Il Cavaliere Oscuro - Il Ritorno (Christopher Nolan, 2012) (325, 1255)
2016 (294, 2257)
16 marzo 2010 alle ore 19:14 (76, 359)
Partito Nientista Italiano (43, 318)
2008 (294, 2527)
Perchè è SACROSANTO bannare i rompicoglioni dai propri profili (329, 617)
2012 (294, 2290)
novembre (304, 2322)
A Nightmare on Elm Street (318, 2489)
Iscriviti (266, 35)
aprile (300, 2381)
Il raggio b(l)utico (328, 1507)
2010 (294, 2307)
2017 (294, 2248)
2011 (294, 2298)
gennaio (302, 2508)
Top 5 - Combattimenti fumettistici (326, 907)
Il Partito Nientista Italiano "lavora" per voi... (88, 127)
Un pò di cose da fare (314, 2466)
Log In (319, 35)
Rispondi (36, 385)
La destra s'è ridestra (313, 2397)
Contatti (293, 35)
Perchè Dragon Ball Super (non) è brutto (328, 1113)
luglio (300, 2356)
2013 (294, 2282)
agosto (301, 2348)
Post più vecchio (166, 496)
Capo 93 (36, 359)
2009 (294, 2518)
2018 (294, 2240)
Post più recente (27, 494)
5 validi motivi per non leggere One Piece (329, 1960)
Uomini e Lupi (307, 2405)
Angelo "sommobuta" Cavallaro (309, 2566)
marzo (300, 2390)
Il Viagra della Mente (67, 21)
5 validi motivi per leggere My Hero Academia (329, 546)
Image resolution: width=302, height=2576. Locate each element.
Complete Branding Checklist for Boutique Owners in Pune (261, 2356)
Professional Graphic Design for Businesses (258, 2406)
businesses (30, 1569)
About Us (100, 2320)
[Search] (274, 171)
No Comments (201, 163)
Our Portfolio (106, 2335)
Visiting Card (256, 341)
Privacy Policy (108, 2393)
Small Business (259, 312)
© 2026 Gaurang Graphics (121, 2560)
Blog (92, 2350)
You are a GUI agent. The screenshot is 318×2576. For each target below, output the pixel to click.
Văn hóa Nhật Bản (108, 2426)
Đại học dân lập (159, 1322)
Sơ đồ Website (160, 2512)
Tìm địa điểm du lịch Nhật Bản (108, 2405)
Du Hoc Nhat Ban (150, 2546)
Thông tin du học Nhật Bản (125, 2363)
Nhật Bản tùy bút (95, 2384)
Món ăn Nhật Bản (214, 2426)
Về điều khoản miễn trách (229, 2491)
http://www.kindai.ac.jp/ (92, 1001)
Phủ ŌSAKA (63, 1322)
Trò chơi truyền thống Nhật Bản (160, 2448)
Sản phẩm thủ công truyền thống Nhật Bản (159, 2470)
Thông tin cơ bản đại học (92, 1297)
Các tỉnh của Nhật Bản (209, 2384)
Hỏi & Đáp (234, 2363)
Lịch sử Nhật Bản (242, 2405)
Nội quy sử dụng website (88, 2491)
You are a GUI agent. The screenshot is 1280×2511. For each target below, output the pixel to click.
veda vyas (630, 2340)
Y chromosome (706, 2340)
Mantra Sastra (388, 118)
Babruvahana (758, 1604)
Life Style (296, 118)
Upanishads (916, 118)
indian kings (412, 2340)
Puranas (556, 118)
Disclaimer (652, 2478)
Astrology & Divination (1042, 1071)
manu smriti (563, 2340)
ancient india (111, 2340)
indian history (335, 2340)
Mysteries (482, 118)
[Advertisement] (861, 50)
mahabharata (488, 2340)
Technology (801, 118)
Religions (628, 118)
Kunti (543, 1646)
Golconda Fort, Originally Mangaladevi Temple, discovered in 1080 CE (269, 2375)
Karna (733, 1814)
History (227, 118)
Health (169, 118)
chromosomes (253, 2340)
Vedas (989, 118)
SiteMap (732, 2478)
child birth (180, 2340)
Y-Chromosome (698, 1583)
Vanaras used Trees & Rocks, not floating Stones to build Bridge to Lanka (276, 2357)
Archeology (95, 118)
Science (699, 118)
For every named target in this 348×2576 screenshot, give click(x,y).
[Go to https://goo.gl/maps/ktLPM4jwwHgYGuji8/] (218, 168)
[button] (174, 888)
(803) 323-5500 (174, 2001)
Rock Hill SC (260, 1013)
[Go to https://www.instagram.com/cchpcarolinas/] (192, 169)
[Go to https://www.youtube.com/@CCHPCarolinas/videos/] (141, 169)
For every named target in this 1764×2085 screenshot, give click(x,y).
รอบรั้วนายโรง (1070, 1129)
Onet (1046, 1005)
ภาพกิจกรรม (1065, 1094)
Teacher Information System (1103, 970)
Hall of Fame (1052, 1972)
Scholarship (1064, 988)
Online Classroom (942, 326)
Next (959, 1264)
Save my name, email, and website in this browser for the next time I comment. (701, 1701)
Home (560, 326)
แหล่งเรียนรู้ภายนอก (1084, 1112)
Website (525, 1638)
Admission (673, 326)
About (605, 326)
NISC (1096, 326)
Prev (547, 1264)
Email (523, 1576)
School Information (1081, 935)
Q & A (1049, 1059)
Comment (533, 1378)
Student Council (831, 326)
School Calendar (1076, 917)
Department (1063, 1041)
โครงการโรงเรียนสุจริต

══════

PROBLEM TO SOLVE: Output the entire listing precisely as it stands.

RESULT FOR THIS EXERCISE:
Il Cavaliere Oscuro - Il Ritorno (Christopher Nolan, 2012) (325, 1255)
2016 (294, 2257)
16 marzo 2010 alle ore 19:14 (76, 359)
Partito Nientista Italiano (43, 318)
2008 (294, 2527)
Perchè è SACROSANTO bannare i rompicoglioni dai propri profili (329, 617)
2012 (294, 2290)
novembre (304, 2322)
A Nightmare on Elm Street (318, 2489)
Iscriviti (266, 35)
aprile (300, 2381)
Il raggio b(l)utico (328, 1507)
2010 (294, 2307)
2017 (294, 2248)
2011 (294, 2298)
gennaio (302, 2508)
Top 5 - Combattimenti fumettistici (326, 907)
Il Partito Nientista Italiano "lavora" per voi... (88, 127)
Un pò di cose da fare (314, 2466)
Log In (319, 35)
Rispondi (36, 385)
La destra s'è ridestra (313, 2397)
Contatti (293, 35)
Perchè Dragon Ball Super (non) è brutto (328, 1113)
luglio (300, 2356)
2013 (294, 2282)
agosto (301, 2348)
Post più vecchio (166, 496)
Capo 93 (36, 359)
2009 (294, 2518)
2018 (294, 2240)
Post più recente (27, 494)
5 validi motivi per non leggere One Piece (329, 1960)
Uomini e Lupi (307, 2405)
Angelo "sommobuta" Cavallaro (309, 2566)
marzo (300, 2390)
Il Viagra della Mente (67, 21)
5 validi motivi per leggere My Hero Academia (329, 546)
Image resolution: width=302, height=2576. Locate each element.
Complete Branding Checklist for Boutique Owners in Pune (261, 2356)
Professional Graphic Design for Businesses (258, 2406)
businesses (30, 1569)
About Us (100, 2320)
[Search] (274, 171)
No Comments (201, 163)
Our Portfolio (106, 2335)
Visiting Card (256, 341)
Privacy Policy (108, 2393)
Small Business (259, 312)
© 2026 Gaurang Graphics (121, 2560)
Blog (92, 2350)
You are a GUI agent. The screenshot is 318×2576. For each target below, output the pixel to click.
Văn hóa Nhật Bản (108, 2426)
Đại học dân lập (159, 1322)
Sơ đồ Website (160, 2512)
Tìm địa điểm du lịch Nhật Bản (108, 2405)
Du Hoc Nhat Ban (150, 2546)
Thông tin du học Nhật Bản (125, 2363)
Nhật Bản tùy bút (95, 2384)
Món ăn Nhật Bản (214, 2426)
Về điều khoản miễn trách (229, 2491)
http://www.kindai.ac.jp/ (92, 1001)
Phủ ŌSAKA (63, 1322)
Trò chơi truyền thống Nhật Bản (160, 2448)
Sản phẩm thủ công truyền thống Nhật Bản (159, 2470)
Thông tin cơ bản đại học (92, 1297)
Các tỉnh của Nhật Bản (209, 2384)
Hỏi & Đáp (234, 2363)
Lịch sử Nhật Bản (242, 2405)
Nội quy sử dụng website (88, 2491)
You are a GUI agent. The screenshot is 1280×2511. For each target below, output the pixel to click.
veda vyas (630, 2340)
Y chromosome (706, 2340)
Mantra Sastra (388, 118)
Babruvahana (758, 1604)
Life Style (296, 118)
Upanishads (916, 118)
indian kings (412, 2340)
Puranas (556, 118)
Disclaimer (652, 2478)
Astrology & Divination (1042, 1071)
manu smriti (563, 2340)
ancient india (111, 2340)
indian history (335, 2340)
Mysteries (482, 118)
[Advertisement] (861, 50)
mahabharata (488, 2340)
Technology (801, 118)
Religions (628, 118)
Kunti (543, 1646)
Golconda Fort, Originally Mangaladevi Temple, discovered in 1080 CE (269, 2375)
Karna (733, 1814)
History (227, 118)
Health (169, 118)
chromosomes (253, 2340)
Vedas (989, 118)
SiteMap (732, 2478)
child birth (180, 2340)
Y-Chromosome (698, 1583)
Vanaras used Trees & Rocks, not floating Stones to build Bridge to Lanka (276, 2357)
Archeology (95, 118)
Science (699, 118)
For every named target in this 348×2576 screenshot, give click(x,y).
[Go to https://goo.gl/maps/ktLPM4jwwHgYGuji8/] (218, 168)
[button] (174, 888)
(803) 323-5500 (174, 2001)
Rock Hill SC (260, 1013)
[Go to https://www.instagram.com/cchpcarolinas/] (192, 169)
[Go to https://www.youtube.com/@CCHPCarolinas/videos/] (141, 169)
For every named target in this 1764×2085 screenshot, give click(x,y).
รอบรั้วนายโรง (1070, 1129)
Onet (1046, 1005)
ภาพกิจกรรม (1065, 1094)
Teacher Information System (1103, 970)
Hall of Fame (1052, 1972)
Scholarship (1064, 988)
Online Classroom (942, 326)
Next (959, 1264)
Save my name, email, and website in this browser for the next time I comment. (701, 1701)
Home (560, 326)
แหล่งเรียนรู้ภายนอก (1084, 1112)
Website (525, 1638)
Admission (673, 326)
About (605, 326)
NISC (1096, 326)
Prev (547, 1264)
Email (523, 1576)
School Information (1081, 935)
Q & A (1049, 1059)
Comment (533, 1378)
Student Council (831, 326)
School Calendar (1076, 917)
Department (1063, 1041)
โครงการโรงเรียนสุจริต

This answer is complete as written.